In the adjustment module, the adjustment coefficient of the center of the contact spot of the determined tooth surface is as follows:

Wherein c ₁ is the distance from the center of the actual impression to the large end on the rotary projection surface, c is the distance from the center of the contact spot to the large end of the gear tooth, g ₁ is the distance from the center of the actual impression to the tooth tip on the rotary projection surface, g is the distance from the center of the contact spot to the tooth tip, c ₂、g₂ is the distance from the center of the actual impression to the large end and the distance from the tooth tip on the rotary projection surface of the second trial cutting gear pair, k _c is the distance adjustment coefficient from the center of the contact spot to the large end of the gear tooth determined based on the results of the previous two trial cutting rolls, and k _g is the distance adjustment coefficient from the center of the contact spot to the tooth tip determined based on the results of the previous two trial cutting rolls;

In the inverse adjustment module, the inverse adjustment correction function of the third tooth surface contact spot center is as follows:

c_n＝c+k_c×(c₂-c)

g _n＝g+k_g×(g₂ -g) (N is more than or equal to 2), c is the distance from the center of the contact spot to the large end of the gear tooth, g is the distance from the center of the contact spot to the tooth tip, c ₂、g₂ is the distance from the center of the actual imprint of the second trial cut gear pair on the rotary projection surface to the large end and the tooth tip respectively, k _c is the distance adjustment coefficient from the center of the contact spot to the large end of the gear tooth determined based on the results of the previous trial cut rolling detection, k _g is the distance adjustment coefficient from the center of the contact spot to the tooth tip determined based on the results of the previous trial cut rolling detection, and c _n、g_n is the distance from the center of the contact spot of the tooth surface to the large end and the tooth tip of the nth trial cut gear pair on the rotary projection surface obtained based on the correction function respectively.

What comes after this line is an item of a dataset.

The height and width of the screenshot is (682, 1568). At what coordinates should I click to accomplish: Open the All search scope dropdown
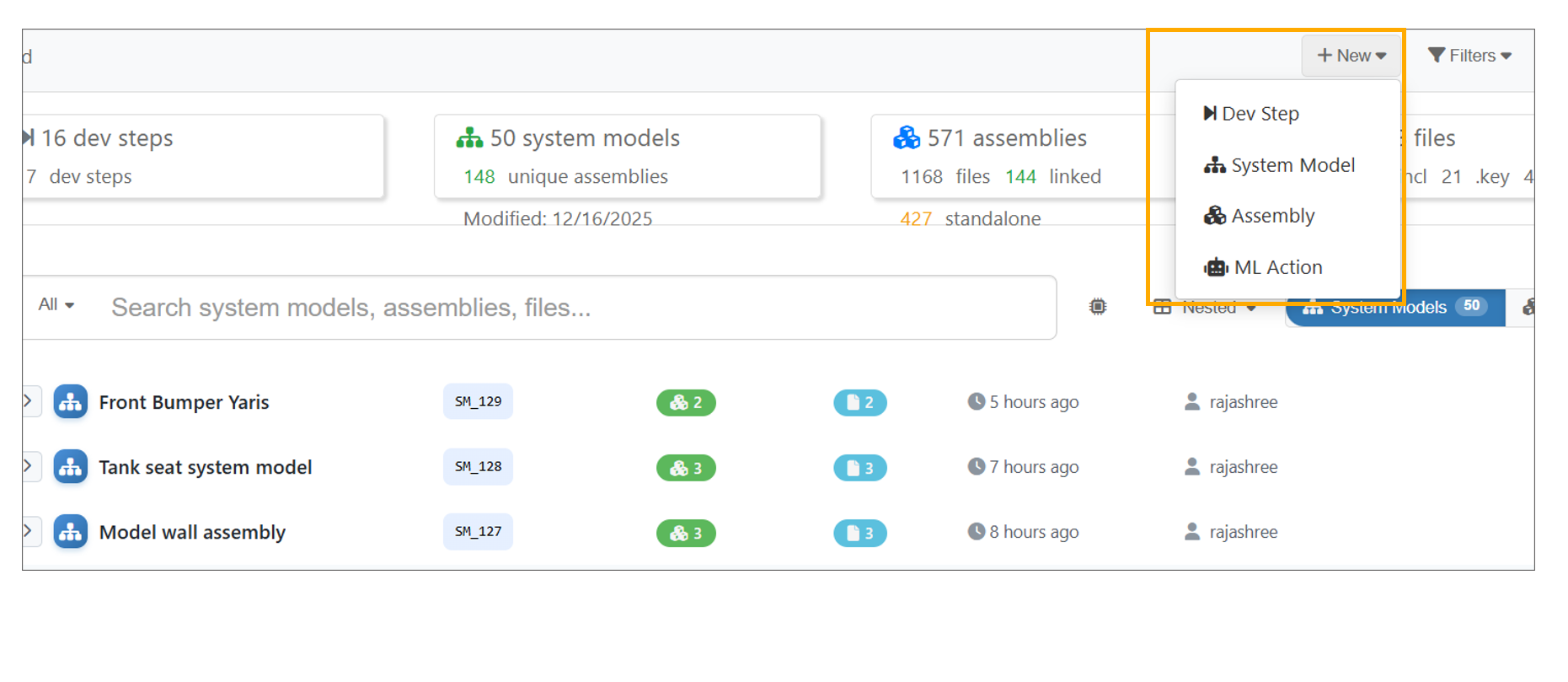click(x=56, y=304)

5. The electronic equipment is characterized by comprising a processor, a communication interface, a memory and a communication bus, wherein the processor, the communication interface and the memory are communicated with each other through the communication bus;

A memory for storing a computer program;

A processor for carrying out the method steps of any one of claims 1-3 when executing a program stored on a memory.

6. A computer-readable storage medium, characterized in that the computer-readable storage medium has stored therein a computer program which, when executed by a processor, implements the method steps of any of claims 1-3.

7. A vehicle, characterized by comprising: a memory, a processor and a computer program stored on the memory and executable on the processor, the processor executing the program to implement a cycloidal-tooth bevel gear tooth face thermal deformation correction method according to any one of claims 1-3.